● YOUR INSTRUCTIONS: Could you retype only the lines from the one containing "This screenshot has height=439, width=926." through the final line of the entries, both included, skipping any images?
(INPUT FOR THIS TASK)
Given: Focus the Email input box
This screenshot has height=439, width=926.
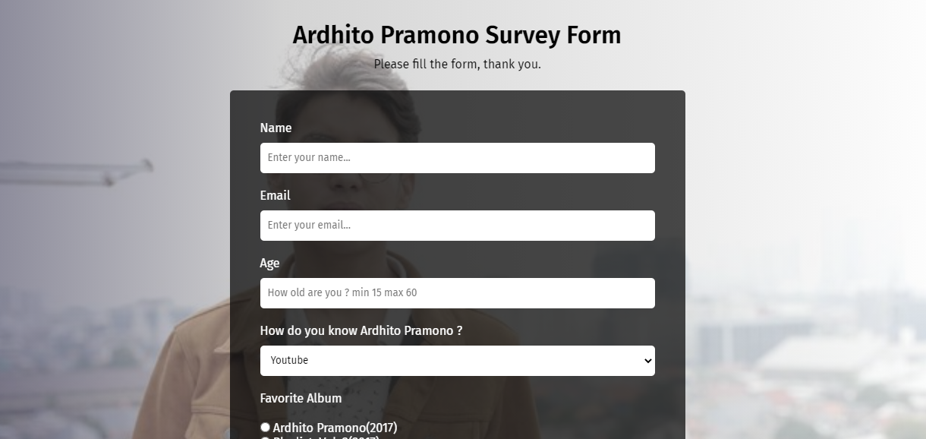Looking at the screenshot, I should coord(457,226).
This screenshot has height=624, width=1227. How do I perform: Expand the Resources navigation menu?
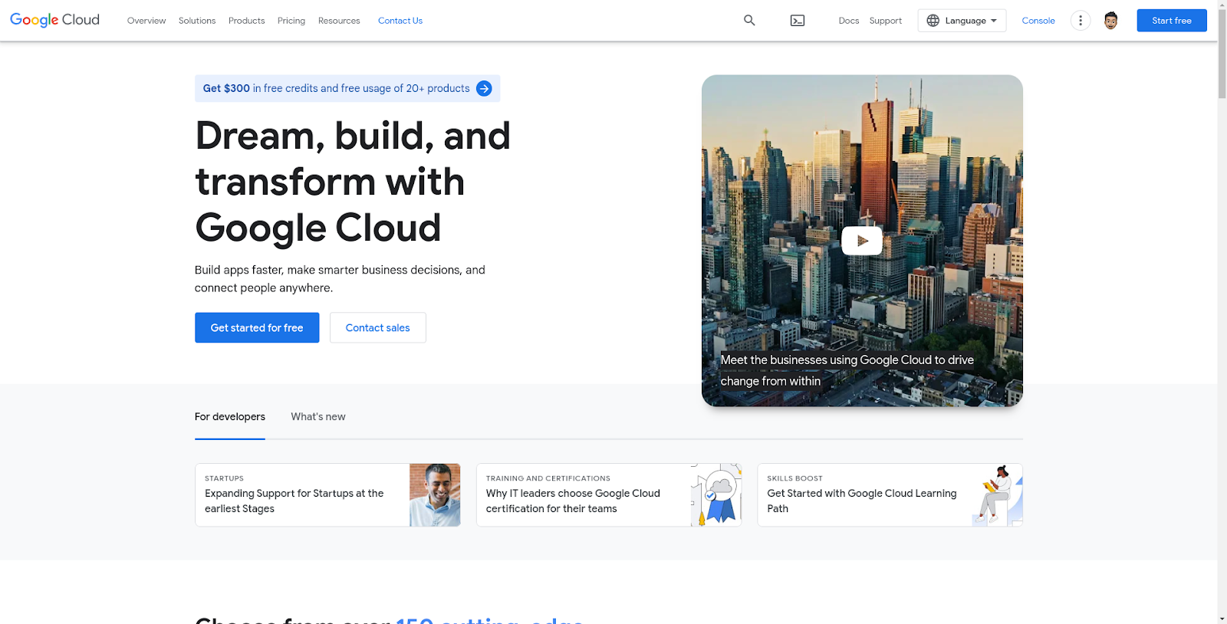[x=339, y=21]
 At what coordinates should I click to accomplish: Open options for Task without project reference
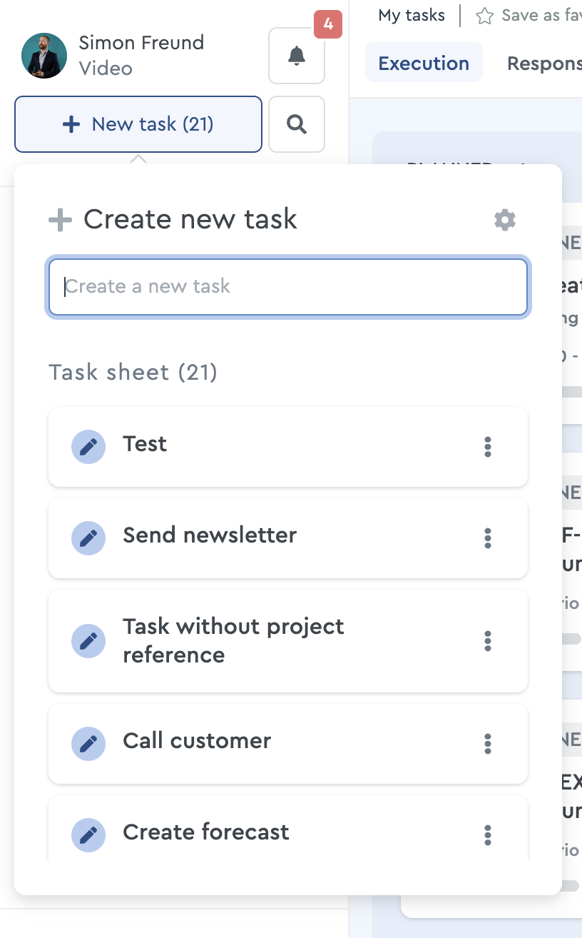point(488,641)
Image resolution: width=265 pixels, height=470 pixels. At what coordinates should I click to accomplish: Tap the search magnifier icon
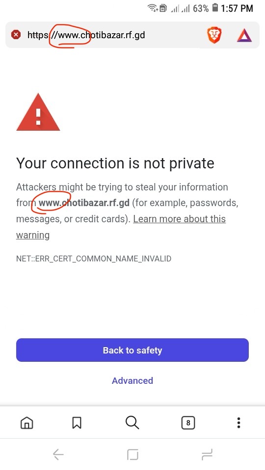[132, 423]
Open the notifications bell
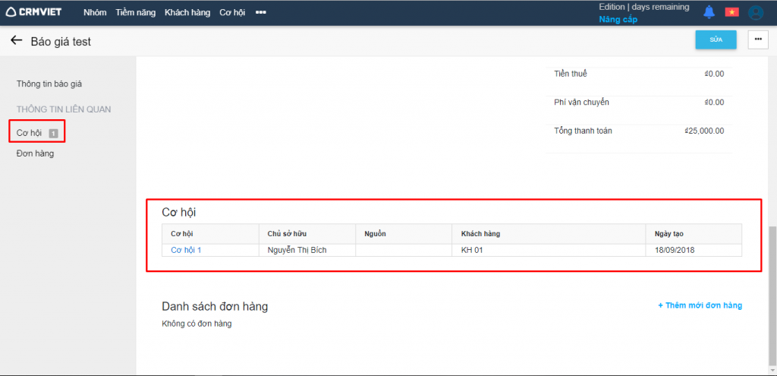 point(709,12)
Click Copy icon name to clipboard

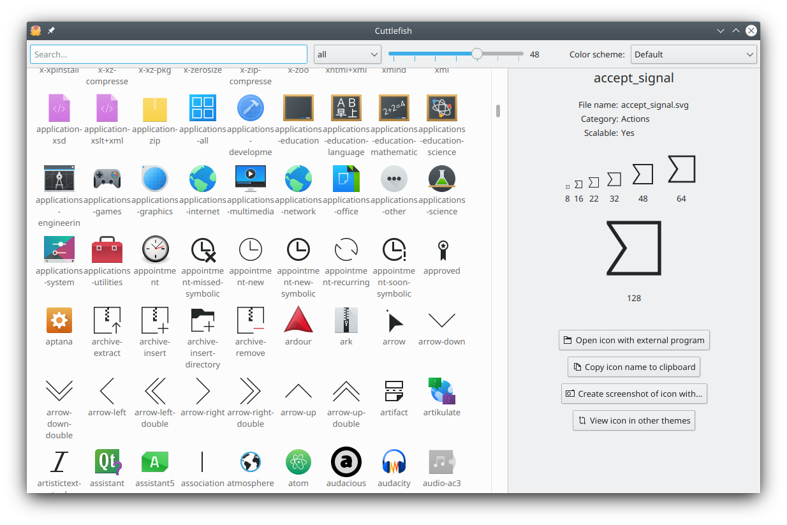click(x=633, y=367)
(End INPUT FOR THIS TASK)
● FINISHED TASK:
This screenshot has height=439, width=926.
Looking at the screenshot, I should coord(457,226).
This screenshot has height=624, width=1227. How do I perform: Expand the Resources navigation menu?
[x=339, y=21]
 At what coordinates should I click to accomplish: Open options for Task without project reference
point(488,641)
Image resolution: width=265 pixels, height=470 pixels. At what coordinates should I click to accomplish: Tap the search magnifier icon
[132, 423]
Open the notifications bell
 point(709,12)
Click Copy icon name to clipboard

click(x=633, y=367)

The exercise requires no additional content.